Saturday, November 29, 2014

Le transizioni.

Non so dire se le domande che mi faccio siano troppe o poche, ma so che me ne faccio alcune.
Una di queste ricorre spesso in questo ultimo periodo e non è neutra, ma porta con sé una qualità, come direbbe il mio insegnante Michael. Lo stupore.
Accade durante le lezioni di danza, dove è naturale che mentre lavoro mi domandi cosa stia comportando la pratica dello yoga.
È ovvio che me lo chieda. Da sempre, per imparare la danza non ho usato altro che lei stessa, la danza. Cosa succede a un corpo se di punto in bianco inizia una nuova disciplina che è diversa, ma va a lavorare in un modo che presenta delle affinità e con lo stesso strumento, che è sempre il corpo, e non quello di qualcun altro, ma il mio.
La domanda che mi faccio in ogni esercizio è: mi toglie o mi aggiunge? E cosa?
E siccome la risposta finora è che mi aggiunge e basta, questo mi turba. Primo perché è vero che non siamo mai contenti e secondo perché non esiste nulla che aggiunga e basta, è necessario che tolga anche, è necessaria la sua parte oscura, negativa, perché esista. Ma io non la trovo.
Sono sfumature, sensazioni di frazioni di secondo che non saprei neppure descrivere, percezioni diverse, attimi minuscoli che mi parlano di mondi nuovi all'interno del mio corpo che vengono da lì, da quell'altra parte.
Due su tutte spiccano però in maniera più consistente.
La forza del centro, che credevo di avere, ma non è la stessa. Perché c'è centro e centro. C'è quello a cui devi pensare e che è attaccato a tutto il resto e c'è quello che è slegato da tutto, o meglio per mezzo del quale puoi slegare tutto. E grazie a quell'unico puntino, ti senti libera, diversa. Puoi anche andare fuori asse, perché lui sa dove riportarti. È più che un centro, è un punto di fiducia attorno al quale puoi far ruotare tutto il resto come più ti aggrada. È una cosa inesistente, non puoi vederla, ma c'è e è come un fuoco che ti fa sentire presente e consapevole negli esercizi. È un punto a cui puoi attaccarti e che ti tiene come una mano che non ti molla mai, ma non ti trattiene e non ti limita.

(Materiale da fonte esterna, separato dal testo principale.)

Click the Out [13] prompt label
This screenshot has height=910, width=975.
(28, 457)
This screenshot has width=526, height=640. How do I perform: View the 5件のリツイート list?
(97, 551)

E poi ce n'è un'altra forse ancora più considerevole.
Tendevo a porre la mia attenzione sull'inizio e la fine di un esercizio. O meglio, in ogni esercizio ci sono dei punti chiave, delle tappe, che sono quelle più importanti, o almeno così pensavo, che vuol dire badare poco al passaggio fra l'una e l'altra. Invece lì in mezzo c'è un mondo. Significa non mollare mai, significa curare il percorso, significa guidare l'energia.
Credo di aver scoperto che sono le fasi di transizione a dare senso al punto di arrivo, anche al più minuscolo e quel mondo lì, finché non lo scopri, è sconosciuto, ma quando inizi a vederlo capisci che ti stai perdendo il meglio, che c'è un sacco di roba a cui non facevi caso e che valeva la pena scoprire. È come quando inizi a leggere i fumetti che fino al giorno prima avevi ignorato perché non ti interessavano e scopri che è la cosa più bella del mondo e ce ne sono scatole piene tutte per te da leggere. E allora la vita diventa bellissima.
Questo sono le transizioni. Tra un passé e una quinta, c'è un piede che torna giù e che ha un sacco di roba da raccontare.
Naturalmente, la domanda che segue è: cosa è più importante, i punti di arrivo o le transizioni, appunto, il modo in cui ci arrivi?
Perché il modo in cui ci arrivi fa una grandissima differenza.
Curare quei millimetri può cambiare la vita.
Perché può cambiare un passé.
E i mondi sono intercambiabili.
Perché forse non c'è confine tra l'uno e l'altro.